C'est que le temps passe plus vite que l'hystérie financière, et les bombances de fin d'année ne sont plus qu'à quelques longueurs de boudin blanc truffé. Les producteurs de volailles de prestige ne savent plus où donner de la tête, échevelés qu'ils sont par la mise au concours des poulardes et chapons, les étalagistes se grattent le crâne en se demandant comment éblouir le chaland pour lui faire ouvrir son crapaud et, à Rovaniemi, les ateliers du Père Noël font les trois-huit.

Alors, ce mois d'octobre? Eh bien les fromages, ayant subi quatre mois d'affinage, sont les enfants des pâtures printanières dont le vert des herbes était si tendre et si pimpantes les fleurettes. Et puis, les vastes courges font de ravissantes soupes, que l'on parfumera avec quelques châtaignes ou marrons. La différence, au fait?
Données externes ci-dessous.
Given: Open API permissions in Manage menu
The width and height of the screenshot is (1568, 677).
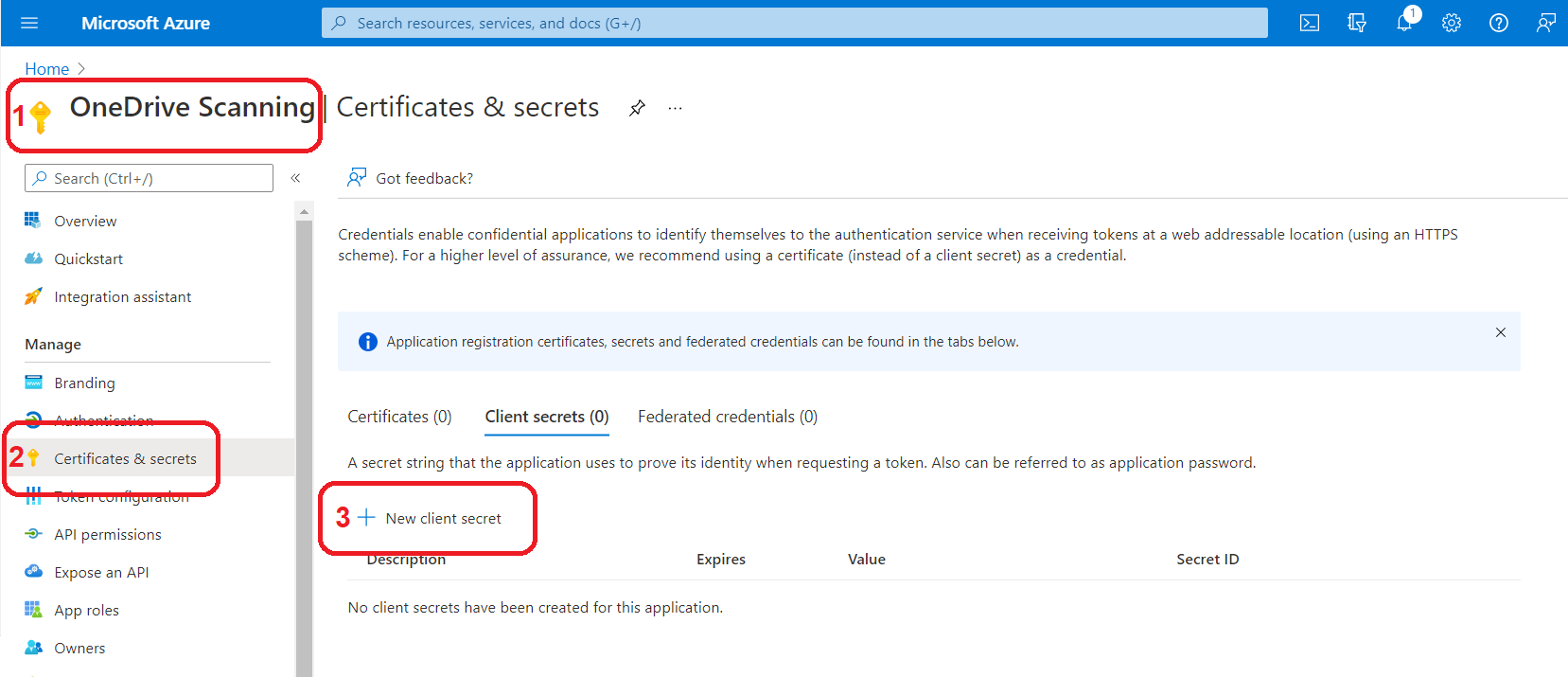Looking at the screenshot, I should (x=107, y=534).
La châtaigne a un côté plat et l'autre bombé, alors que le marron, lui, est bombé des deux côtés. Pour en revenir à la soupe de courge, on peut aussi la parfumer, et la décorer, avec des cornes d'abondance. Le Vacherin Mont-d'Or commence à se montrer, et même s'il n'est pas encore au top de son excellence, il fera un joyeux tour de piste, un soir, avec quelques rondes. Pour une autre veillée, près du feu qui crépite, penser aux figues d'automne très mûres qui accompagneront, d'abord du jambon cru (avec quelques noix fraîches?), et ensuite un vieux parmesan. Un bon coup de moût avec ça?

N'oublions pas que les huîtres sont de retour après leur période laiteuse, que le pied-de-mouton est encore là pour un bon moment (pour une fricassée ou à mettre au vinaigre), et que le gibier est au bout du fusil. Question gibier, pour nous, il n'y a que deux écoles. Celle de la haute cuisine traditionnelle avec ses sauces somptueuses, et celle d'un bistrot d'altitude où la sauce du civet de chamois a été liée au sang. Reconnaissons, toutefois, qu'un lièvre à la royale ne peut laisser indifférent qu'un malheureux affligé d'agueusie.

Quant aux coings, quelques fines rondelles d'entre eux, dorées à la poêle, nappées d'un rien de pâte à crêpe, puis retournées sur un petit plat, saupoudrées de cassonade, feront un grand dessert.